Available data:
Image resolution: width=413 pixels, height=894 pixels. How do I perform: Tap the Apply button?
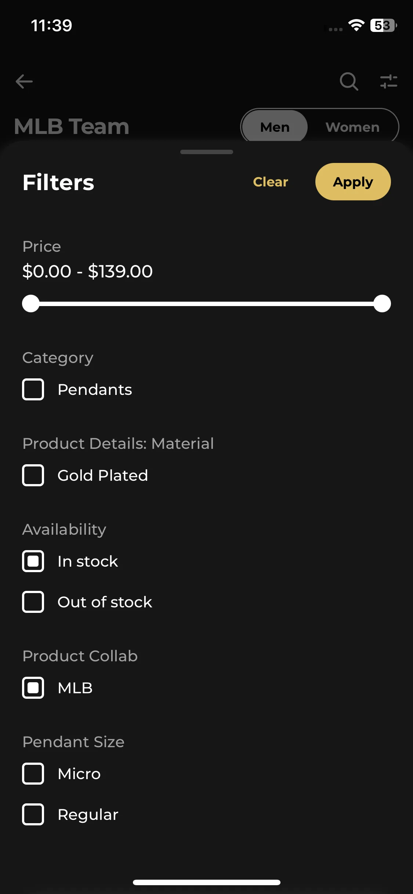353,182
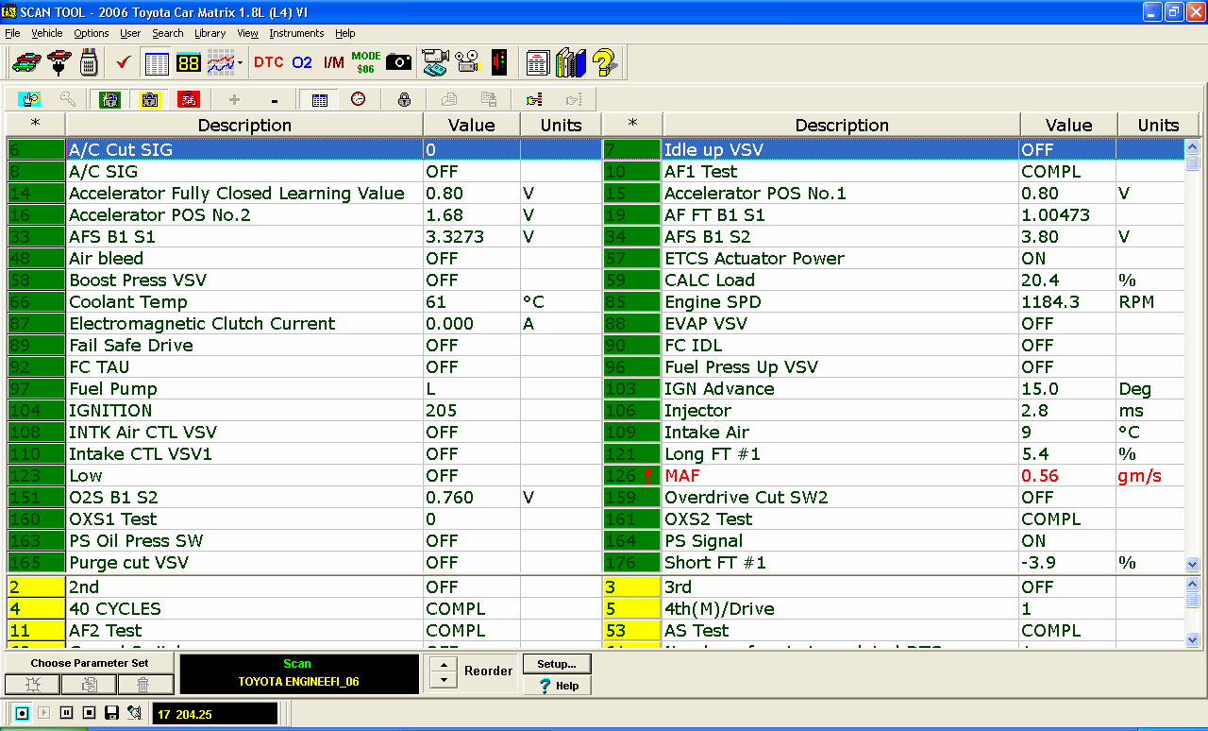Open the I/M readiness monitor

333,62
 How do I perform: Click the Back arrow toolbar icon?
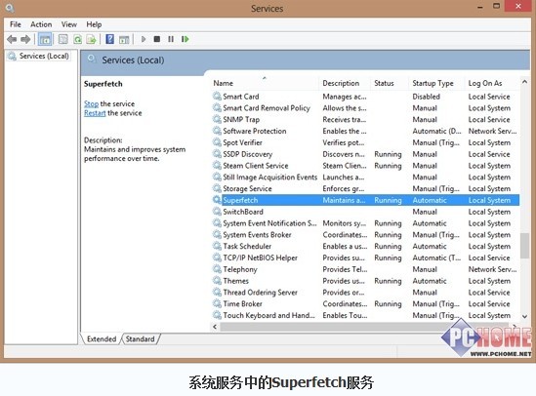pyautogui.click(x=12, y=39)
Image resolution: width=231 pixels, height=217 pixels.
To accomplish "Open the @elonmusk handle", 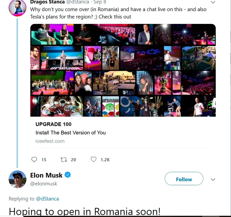I will pos(44,184).
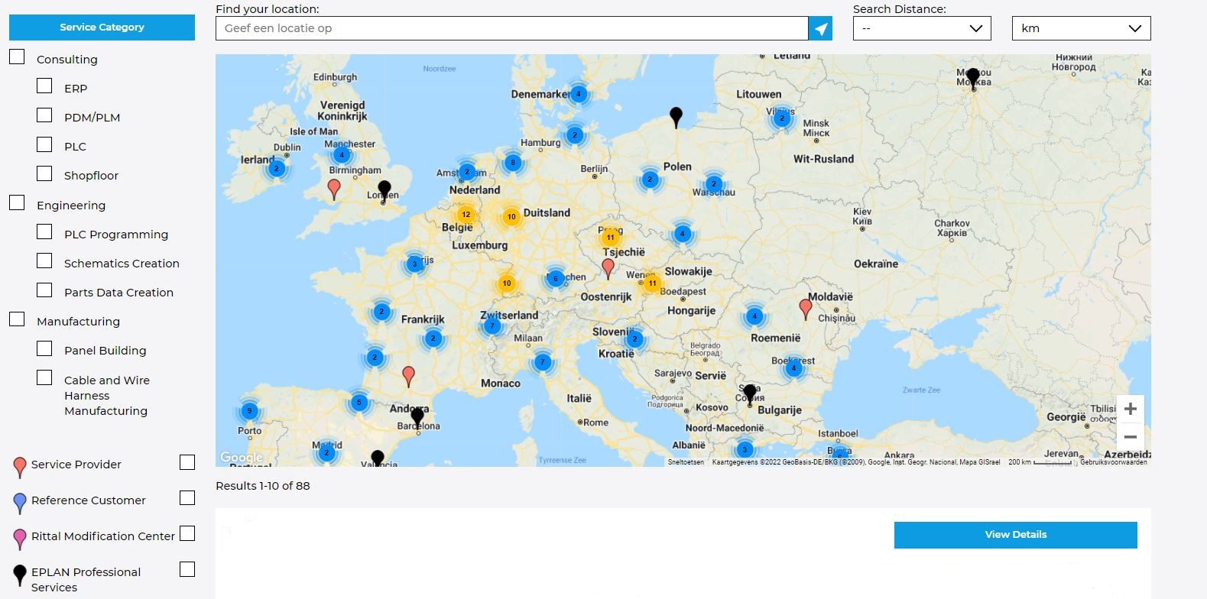This screenshot has width=1207, height=599.
Task: Enable the Consulting checkbox
Action: (17, 57)
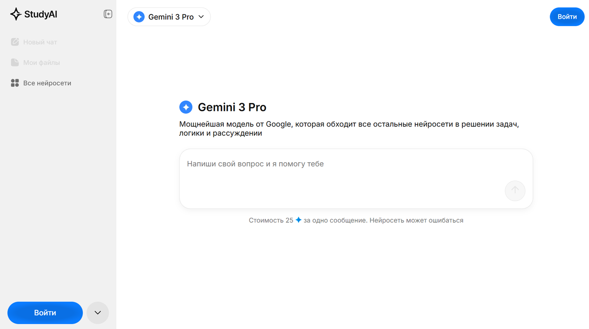589x329 pixels.
Task: Click the StudyAI star logo icon
Action: point(16,14)
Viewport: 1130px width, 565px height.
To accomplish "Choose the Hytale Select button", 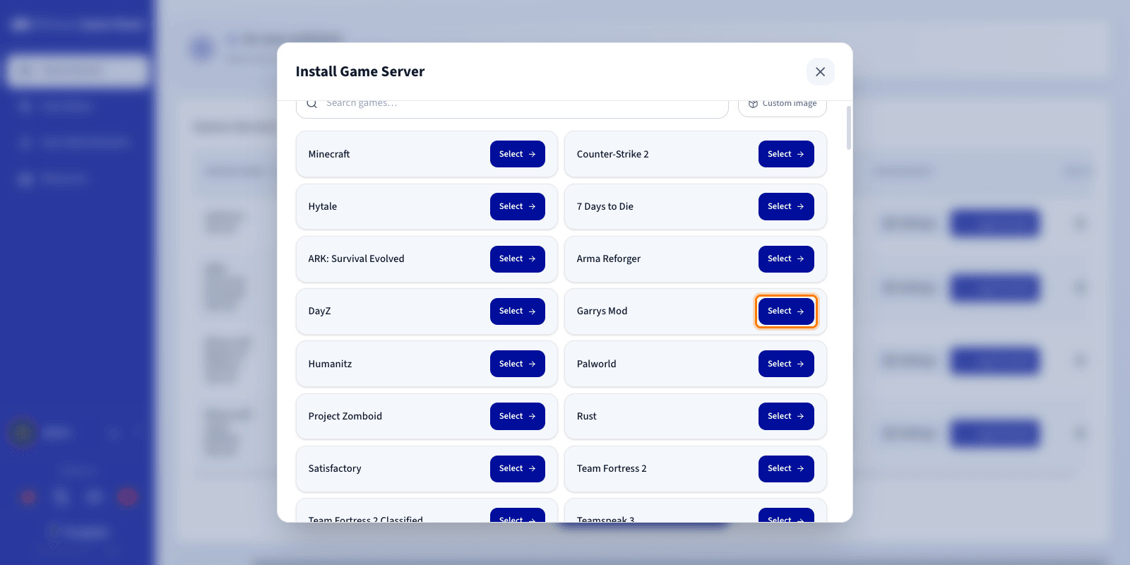I will click(517, 206).

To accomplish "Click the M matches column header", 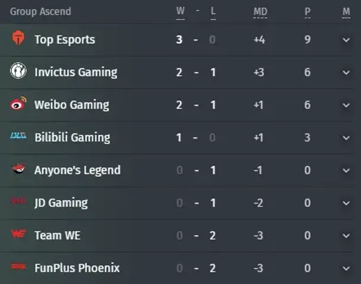I will tap(346, 12).
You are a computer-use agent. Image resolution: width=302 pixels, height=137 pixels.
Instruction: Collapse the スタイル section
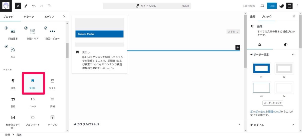293,125
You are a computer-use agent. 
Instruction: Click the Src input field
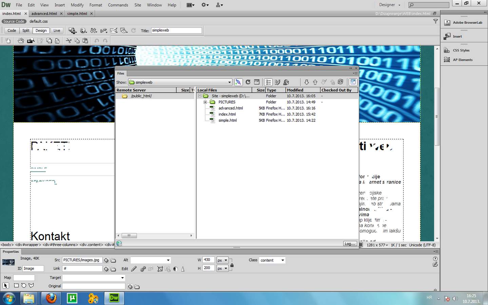82,260
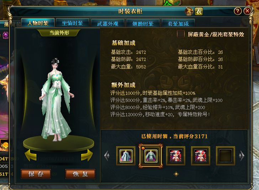Viewport: 259px width, 190px height.
Task: Open the 套装加成 tab
Action: click(178, 23)
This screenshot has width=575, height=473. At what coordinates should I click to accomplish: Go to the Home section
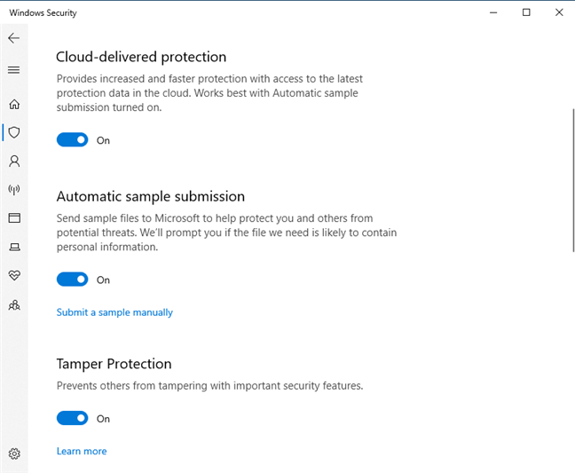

The problem: Check which lines of the entries hold the word "agent", then please give only how many there are.

Output for this task: 2